Sure you could probably get away with having a handful of validation errors on a small business website. But imagine having to deal with issues that crop up due to validation errors on a large e-commerce application. It's going to end up costing you money and wasting everyone's time. - davidwmfc, on 04/08/2009, -1/+5slightly ironic that it won't load
- jedinsyd, on 04/08/2009, -0/+3I had a client worry about how the website looked in IE4.
Seriously. - woofers07, on 04/08/2009, -0/+3Ummm yeah.... You should probably just not comment on things from now on.
- ferdibirdi, on 04/08/2009, -1/+4this syntaxgssyntaxgs he hurt my head alot
- inactive, on 04/08/2009, -1/+4I would ALSO like to mention backup
or
I would also like to mention BACKUP? - sabach, on 04/08/2009, -0/+3I look forward to them, this is one of the more understandable ones.
- inactive, on 04/08/2009, -0/+3You can sit on the toilet all day!
http://howtoearnmoneys-*****.com - MightyUpsetter, on 04/08/2009, -0/+3you are a ***** moron
- inactive, on 04/08/2009, -0/+2Ali G in da house!
- MMaster23, on 04/08/2009, -0/+2Also check for memleaks using modern browser development tools such as IE8 Dev Tool and Google Chrome. Just launch that fancy ajax site of your and click around like crazy.. if memory usage shoots up more then 20%, your JS sucks.
- abhishattitude, on 04/08/2009, -3/+5Check out the hosting provider. many websites have poor hosting provider and turn off readers because of high latency time and downtime.
- vagrantradio, on 04/08/2009, -2/+4Are they still posting those silly articles? *shakes head*
- theblt, on 04/09/2009, -0/+2Start developing sites for some Fortune 500 companies and tell the client you don't give a ***** about Section 508 and see what happens.
- absentmindedjwc, on 04/08/2009, -0/+2I would have to say that cross browser support would easily be number 1. If you have decent content, but your site looks like ass in anything but firefox.. your traffic will be lower (people tend to not come back if your site is *****), thus your search engine rankings will suffer.

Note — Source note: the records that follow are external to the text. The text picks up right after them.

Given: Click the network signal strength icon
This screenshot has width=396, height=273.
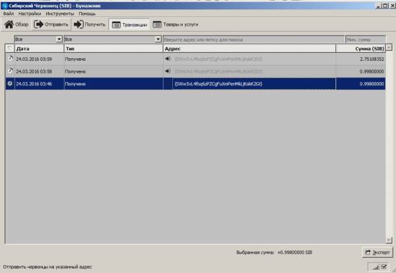Looking at the screenshot, I should click(374, 266).
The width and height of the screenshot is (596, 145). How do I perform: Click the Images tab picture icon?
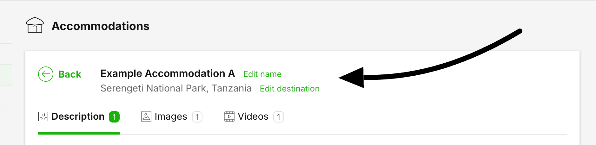[x=146, y=117]
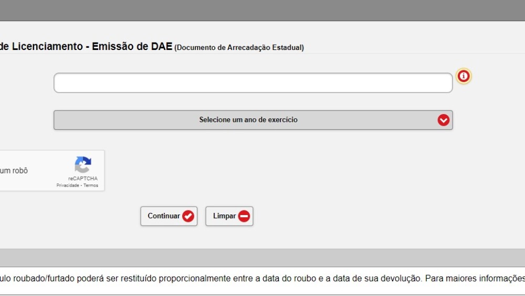This screenshot has width=525, height=296.
Task: Click the red info icon beside input field
Action: click(x=464, y=77)

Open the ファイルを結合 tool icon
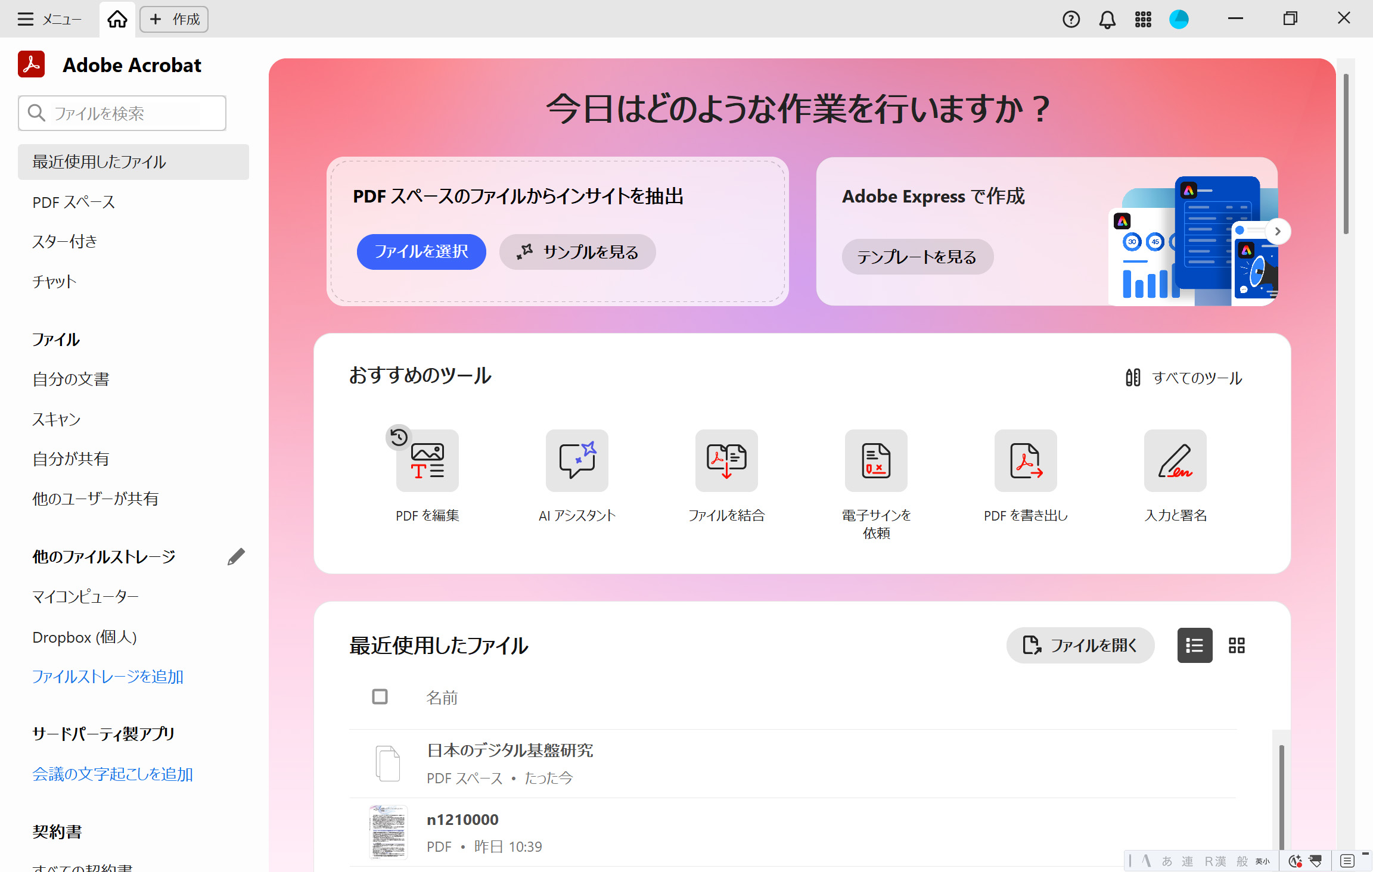pos(726,461)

But trust me, as someone that has access to logs for sites with >13million daily users... opera, chrome, and the iPhone browser are not terribly important (although, you really cannot check too much...) - paulgermana, on 04/10/2009, -0/+2http://cgmarketing.ws
- MMaster23, on 04/08/2009, -0/+2It's funny how developers and designers work for weeks to make a website work in every browser, yet completely forget to make it more accessible for disabled people/screen readers.
- solid12345, on 04/08/2009, -1/+3Surprised they didn't ask you to make your website handicap compliant, as if a blind person would be wanting to look at my online design portfolio...

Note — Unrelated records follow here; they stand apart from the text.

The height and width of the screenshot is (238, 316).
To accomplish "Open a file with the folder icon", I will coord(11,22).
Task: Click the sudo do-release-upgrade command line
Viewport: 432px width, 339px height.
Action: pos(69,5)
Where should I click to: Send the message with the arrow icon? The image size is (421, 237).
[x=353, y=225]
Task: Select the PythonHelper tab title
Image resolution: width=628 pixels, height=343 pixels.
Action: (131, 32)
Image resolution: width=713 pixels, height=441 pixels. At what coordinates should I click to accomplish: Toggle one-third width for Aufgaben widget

- paulgermana, on 04/10/2009, -0/+2http://cgmarketing.ws
- ShiftyBizniss, on 04/08/2009, -0/+2touché, merreborn
- inactive, on 04/08/2009, -0/+290s
- inactive, on 04/08/2009, -2/+4ass
- BrendanSheehan, on 04/10/2009, -0/+2It's risky mentioning the Validator in your 'advice' article, if your own site doesn't pass it.
- MScrip, on 04/08/2009, -0/+2All my sites now validate XHTML Strict. After the initial hair-pulling to figure out all the things it took to make it validate, now it's just normal. It makes me feel warm and fuzzy.
- atroxodisse, on 04/08/2009, -0/+2quirksmode ftw
- RadiatedAnt, on 04/08/2009, -0/+2#17 all on one page.